慶彦選手の盗塁術-「全体をぼんやり見る」と研究活動

1979年日本シリーズ,あの「江夏の21球」の場面でショートを守っていた選手は?
高橋慶彦さんです.彼をモチーフにして,村上龍さんは『走れ,タカハシ! (講談社文庫) 』という本を書いています.カープ不動の1番ショートで,今でいうところのイケメン選手でした(当時はイケメンという言葉は使われていませんでした).何度か盗塁王になっています.1979年日本シリーズMVPは江夏さんではなく慶彦選手でした.

彼について川口和久さんがWebコラム02で書いていました.

俺のメンタルを鍛えてくれた高橋慶彦さん/川口和久Webコラム02 - 野球:週刊ベースボールONLINE

俺がなるほどと思ったのは、盗塁の話。投手のクセを盗むというと、グラブの動きがとか、肩の動きがとか、すごくパーツを言うことが多いけど、慶彦さんは全体をぼんやり見ると言っていた。要はグラブだけ見たって分からないんだ。ぼんやりと言うのは考えずに見るという意味じゃなく、一カ所に集中し過ぎず、全体をバランスよく見るということだね。そうすると逆にけん制のときのグラブの動きの違いとかがはっきり分かるらしい。
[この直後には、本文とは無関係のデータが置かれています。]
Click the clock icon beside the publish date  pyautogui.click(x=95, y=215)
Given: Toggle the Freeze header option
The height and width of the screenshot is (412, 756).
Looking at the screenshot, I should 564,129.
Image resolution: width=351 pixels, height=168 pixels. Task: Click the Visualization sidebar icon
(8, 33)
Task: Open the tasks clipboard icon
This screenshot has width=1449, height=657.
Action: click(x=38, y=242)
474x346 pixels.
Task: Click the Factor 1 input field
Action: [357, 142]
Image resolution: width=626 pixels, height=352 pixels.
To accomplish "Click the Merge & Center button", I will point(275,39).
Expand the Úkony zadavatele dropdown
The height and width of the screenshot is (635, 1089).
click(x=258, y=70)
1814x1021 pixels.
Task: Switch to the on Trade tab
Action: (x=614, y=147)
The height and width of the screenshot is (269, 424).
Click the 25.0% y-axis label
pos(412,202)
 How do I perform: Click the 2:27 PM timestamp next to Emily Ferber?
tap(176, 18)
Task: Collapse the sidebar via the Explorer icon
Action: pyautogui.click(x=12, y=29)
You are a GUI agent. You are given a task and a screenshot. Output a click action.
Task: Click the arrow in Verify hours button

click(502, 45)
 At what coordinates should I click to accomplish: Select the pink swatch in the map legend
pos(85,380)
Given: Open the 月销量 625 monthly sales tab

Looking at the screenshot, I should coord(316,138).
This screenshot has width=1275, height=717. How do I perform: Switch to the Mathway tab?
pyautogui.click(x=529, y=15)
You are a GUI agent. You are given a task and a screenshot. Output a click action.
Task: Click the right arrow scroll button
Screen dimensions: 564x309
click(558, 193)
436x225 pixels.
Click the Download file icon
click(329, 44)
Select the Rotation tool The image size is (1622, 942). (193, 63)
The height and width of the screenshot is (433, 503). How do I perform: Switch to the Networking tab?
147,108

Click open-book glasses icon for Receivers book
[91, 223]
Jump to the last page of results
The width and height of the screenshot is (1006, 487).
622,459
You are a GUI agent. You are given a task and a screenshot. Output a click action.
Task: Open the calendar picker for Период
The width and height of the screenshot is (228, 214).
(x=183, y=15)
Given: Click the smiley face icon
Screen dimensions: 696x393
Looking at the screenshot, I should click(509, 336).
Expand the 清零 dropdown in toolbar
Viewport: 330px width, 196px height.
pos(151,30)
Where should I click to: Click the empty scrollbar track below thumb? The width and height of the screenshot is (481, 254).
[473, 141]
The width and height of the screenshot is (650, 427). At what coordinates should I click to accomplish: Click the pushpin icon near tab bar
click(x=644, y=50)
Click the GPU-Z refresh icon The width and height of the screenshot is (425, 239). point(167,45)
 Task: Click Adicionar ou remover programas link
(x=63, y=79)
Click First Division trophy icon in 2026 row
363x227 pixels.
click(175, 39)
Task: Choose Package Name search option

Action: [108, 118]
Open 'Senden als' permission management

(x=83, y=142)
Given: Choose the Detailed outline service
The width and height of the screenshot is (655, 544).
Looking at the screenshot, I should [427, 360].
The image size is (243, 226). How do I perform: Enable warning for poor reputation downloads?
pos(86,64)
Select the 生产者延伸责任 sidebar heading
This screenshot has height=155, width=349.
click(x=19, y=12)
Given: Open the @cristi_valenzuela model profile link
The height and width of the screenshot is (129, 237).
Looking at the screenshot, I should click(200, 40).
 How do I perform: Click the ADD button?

「そうなりゃ盗塁なんて簡単よ」と言ってたけど、これもまた一つの職人技、いや名人芸だね。

この慶彦選手の「全体をぼんやり見る」(一カ所に集中し過ぎず,全体をバランスよく見る),研究活動,とりわけ,論文をまとめるとき,研究の構想を練るとき,重要な感覚だと思います.俯瞰するということかな.